Charter remains the authoritative governance surface for governed projects. Operators reading the resolved policy can always point to a specific charter or config key as its source.
The frozen spec_kitty_events public surface (FR-024 from the consumer-contract dossier) remains intact. Future contributors who hit the #1137 namespace-package symptom locally get a clear diagnostic in CONTRIBUTING.md instead of a hidden code path that masks the corruption.
Forward compatibility for profile-invocation generators is preserved without committing to the implementation cost now.

Negative

The default generator produces a less "thoughtful" record than a profile-mediated one might. Mitigated by SC-004 (the generator is validated against three real completed missions in kitty-specs/ during the mission-review report) and by keeping the profile-invocation path available as an explicit operator action.
Governed projects must understand that charter wins by default. This is a learning cost for operators coming from systems where config-files-override is conventional. Mitigated by the documented retrospective.precedence: config escape hatch and by the resolver's source_map always being inspectable.
The CONTRIBUTING note for #1137 places the fix in a contributor-facing doc rather than a code path. Contributors who never read CONTRIBUTING and hit the symptom waste cycles. Mitigated by the fix command (uv sync --reinstall-package spec-kitty-events) being short and the error signature being googleable.

Neutral

The retrospective-facilitator.agent.yaml profile is retained but reframed as descriptive metadata for human-mediated retrospectives rather than the runtime's authoring path.
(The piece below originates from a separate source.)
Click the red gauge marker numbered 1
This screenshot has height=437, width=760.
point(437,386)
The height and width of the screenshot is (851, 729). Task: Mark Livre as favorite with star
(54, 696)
No deletion.
The agent retrospect synthesize command keeps its existing signature; only the default-path behavior (when no record exists) tightens — the legacy fabrication path is preserved behind an explicit --fabricate-empty flag.

Confirmation

We will know this decision was correct if, post-merge:

uv run pytest tests/retrospective/ -q exits 0 and the generator unit tests reach ≥ 90% coverage (NFR-004, matching charter).
A representative mission completion under default policy adds ≤ 2s wall-clock (NFR-005), verified by a focused integration test.
The shipped spec-kitty retrospect create --mission <handle> command produces real, schema-valid records for at least three already-completed missions in this repo (068-post-merge-reliability-and-release-hardening, 034-feature-status-state-model-remediation, 047-namespace-aware-artifact-body-sync per SC-004).
The policy_source map on emitted retrospective events lets operators trace every blocking or warning event back to a specific .kittify/config.yaml or charter frontmatter key.
The FR-024 architectural test (tests/architectural/test_events_tracker_public_imports.py) remains green, confirming no code path imports spec_kitty_events.models.* directly.
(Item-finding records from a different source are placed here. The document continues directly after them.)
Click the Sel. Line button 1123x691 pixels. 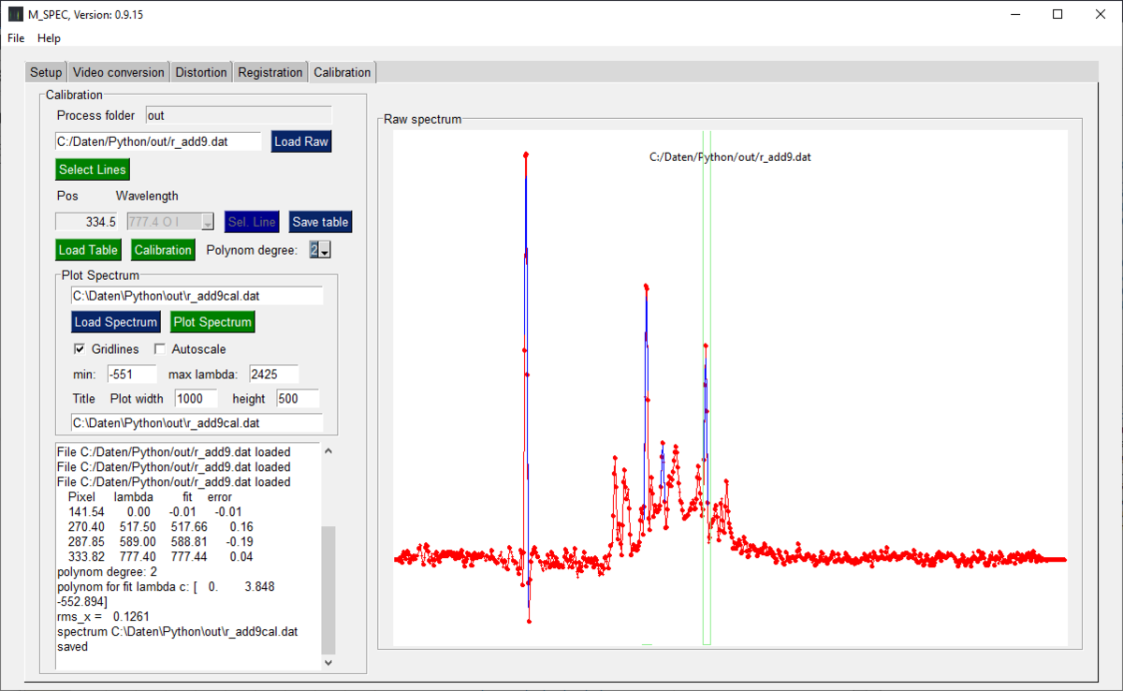251,222
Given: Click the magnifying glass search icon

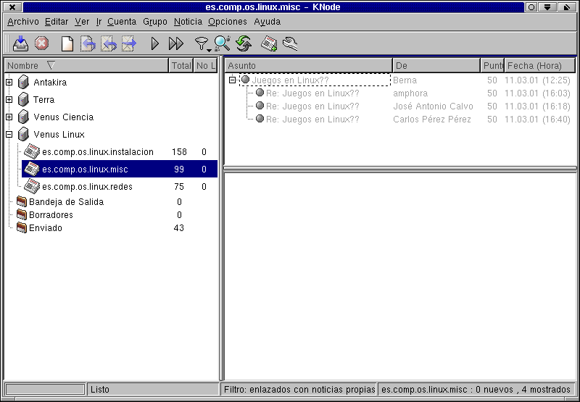Looking at the screenshot, I should point(222,44).
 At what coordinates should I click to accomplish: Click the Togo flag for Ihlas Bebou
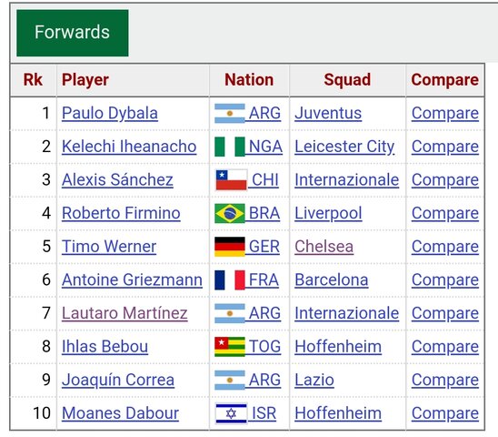pos(230,347)
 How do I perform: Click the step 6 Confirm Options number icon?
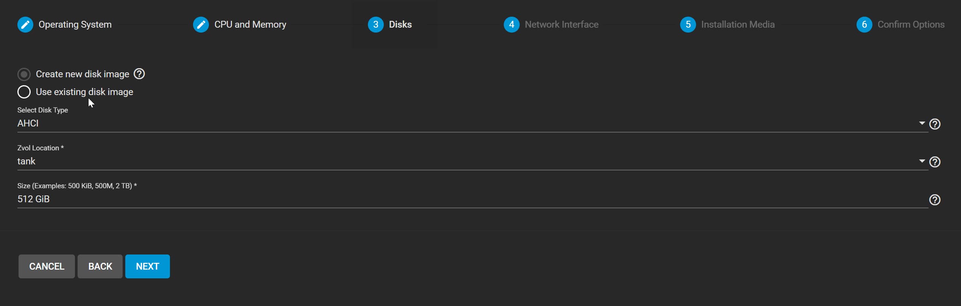point(864,25)
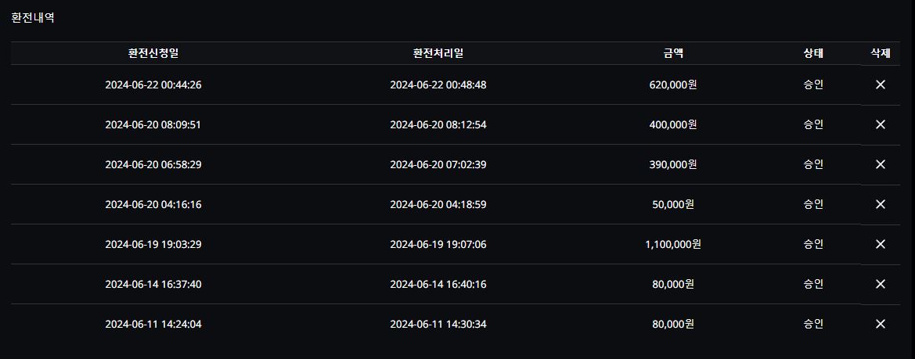Click the 상태 column header
This screenshot has height=359, width=915.
(x=813, y=54)

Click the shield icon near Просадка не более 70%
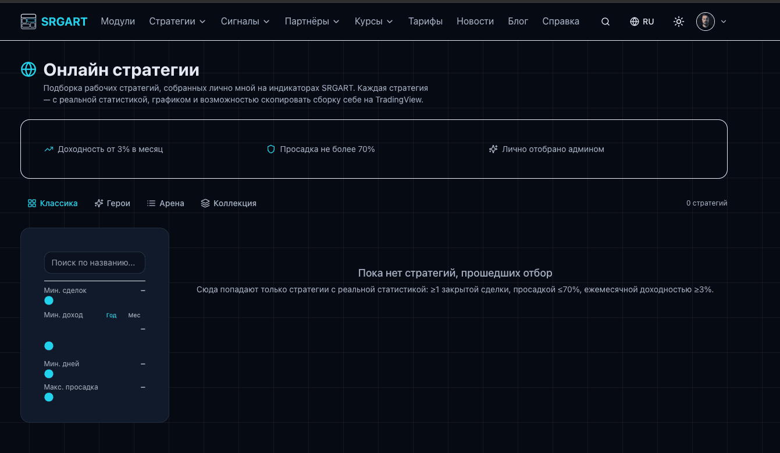click(270, 149)
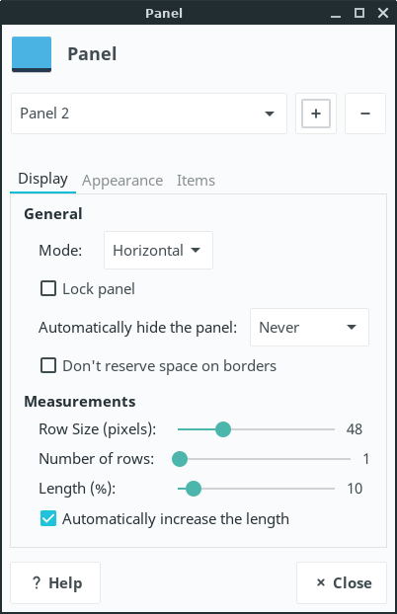Image resolution: width=397 pixels, height=614 pixels.
Task: Close the window using the title bar X
Action: (x=383, y=13)
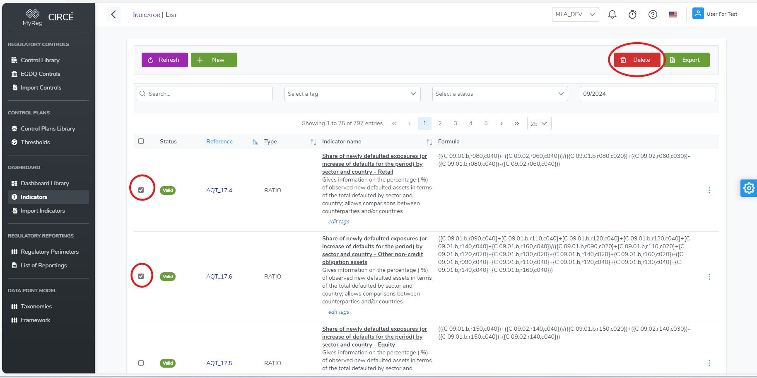Click the Search input field
The width and height of the screenshot is (757, 378).
(x=205, y=94)
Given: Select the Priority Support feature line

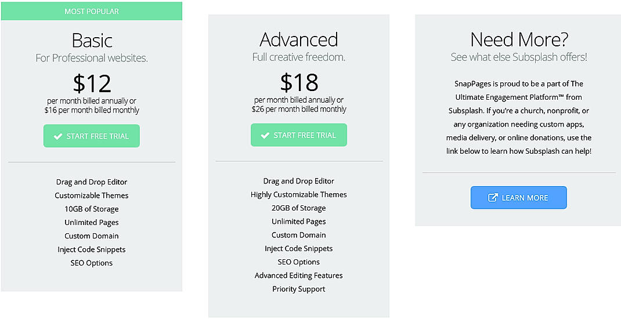Looking at the screenshot, I should tap(299, 289).
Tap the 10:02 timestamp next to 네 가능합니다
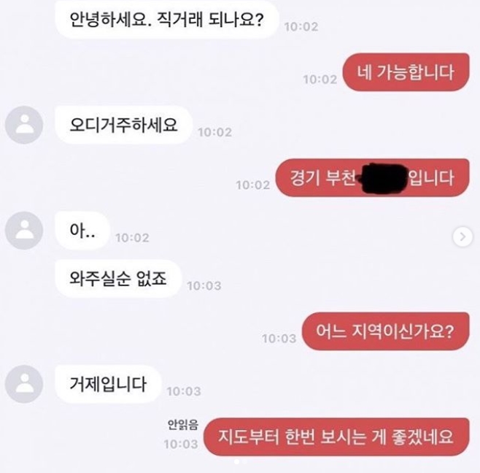This screenshot has height=473, width=480. [320, 80]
Confidence: high for the generator and #1137 decisions (the latter is constrained by an existing immutable architectural contract). Medium-high for the policy-precedence decision — if operator feedback during the 3.2.0 stabilization window reveals charter-wins-by-default is confusing for adopters, a future ADR may flip the default after gathering data; the retrospective.precedence field is the forward-compat surface for that.
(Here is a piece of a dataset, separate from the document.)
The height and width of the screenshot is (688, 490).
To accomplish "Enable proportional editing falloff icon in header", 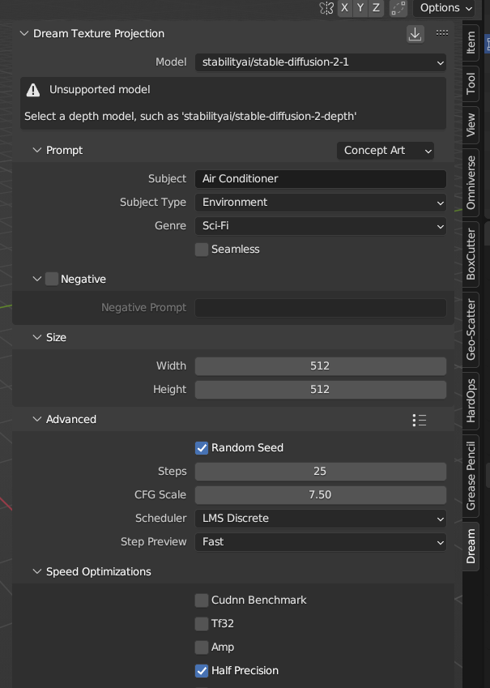I will point(397,8).
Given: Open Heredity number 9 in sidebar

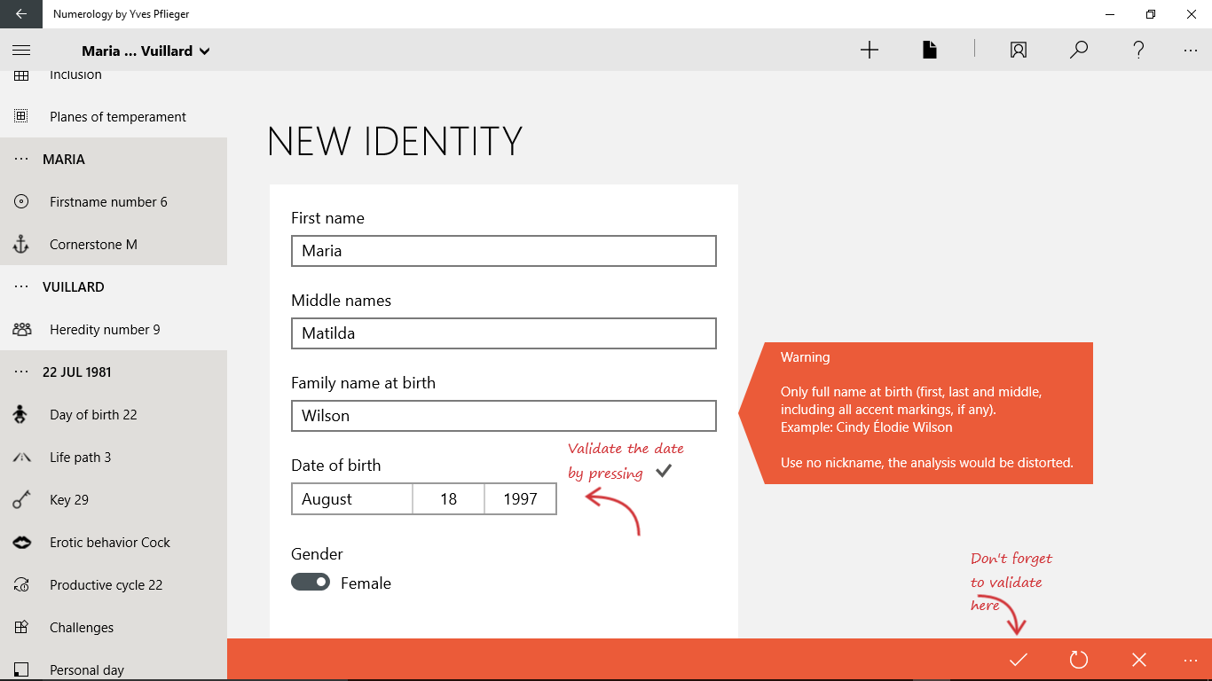Looking at the screenshot, I should 105,330.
Pros and Cons of the Options

Option A (Pure-Python generator) — chosen

✅ Deterministic, byte-stable output for FR-021 reduction guarantee
✅ Sub-second latency budget
✅ Unit-testable without agent harness
✅ Forward-compat: schema accepts generator: python today, generator: profile later
❌ Less "thoughtful" than a profile-mediated record could be (mitigated by SC-004 quality gate)

Option B (Profile invocation)

✅ Aligns with the agent-mediated learning doctrine direction
✅ Richer post-mortem signal per mission
❌ 5–30s latency per mission completion — incompatible with default-on
❌ Couples retrospective generation to whichever coding agent is configured
❌ Testing requires agent harness mocks
❌ Non-deterministic output complicates FR-021

Option C (Hybrid)

✅ Best of both worlds in principle
❌ Doubles the test surface for the runtime default
❌ Requires shipping the profile-invocation path in this mission even if no project uses it
💡 Preserved as a future opt-in via the generator field's enum. If operator demand materializes during 3.2.x, a follow-up ADR can extend the resolver and runtime without a schema break.

Option P-A (Config wins by default)

✅ Matches conventional config-file precedence
❌ Violates charter-first governance for governed projects without explicit opt-in
❌ Charter would need boilerplate to assert authority on every governed project

Option P-B (Charter wins by default; config may delegate) — chosen

✅ Charter-first governance preserved
✅ Single, documented escape hatch (retrospective.precedence: config) for projects that want config-flexibility
✅ source_map makes resolution decisions inspectable
❌ Learning curve for operators who expect config-wins
💡 If feedback during 3.2.x stabilization shows this is consistently confusing, the decision is reversible via a follow-up ADR — retrospective.precedence is the forward-compat lever.

Option P-C (Additive)

❌ Conflicting fields would raise resolution errors, blocking healthy projects
❌ Operators would need to keep both files in sync field-by-field

Option E-A (Upstream fix #1137)

✅ Cleanest long-term
❌ Separate package release on the 3.2.0 critical path
❌ Not justified for a not-a-bug

Option E-B (Local fallback for #1137)

❌ Violates the FR-024 frozen public-surface contract
❌ Masks local-env corruption that future contributors should still hit visibly
❌ The issue's closing comment explicitly rules this out

Option E-C (Version pin)

❌ Defers contract drift; may regress 5.1.x improvements

Option E-D (Documentation only) — chosen

✅ Respects the issue's closing decision (not-a-bug)
✅ Preserves the frozen public surface
✅ Zero blast radius — single doc edit
❌ Contributors who skip CONTRIBUTING and hit the symptom waste cycles (mitigated by short fix command)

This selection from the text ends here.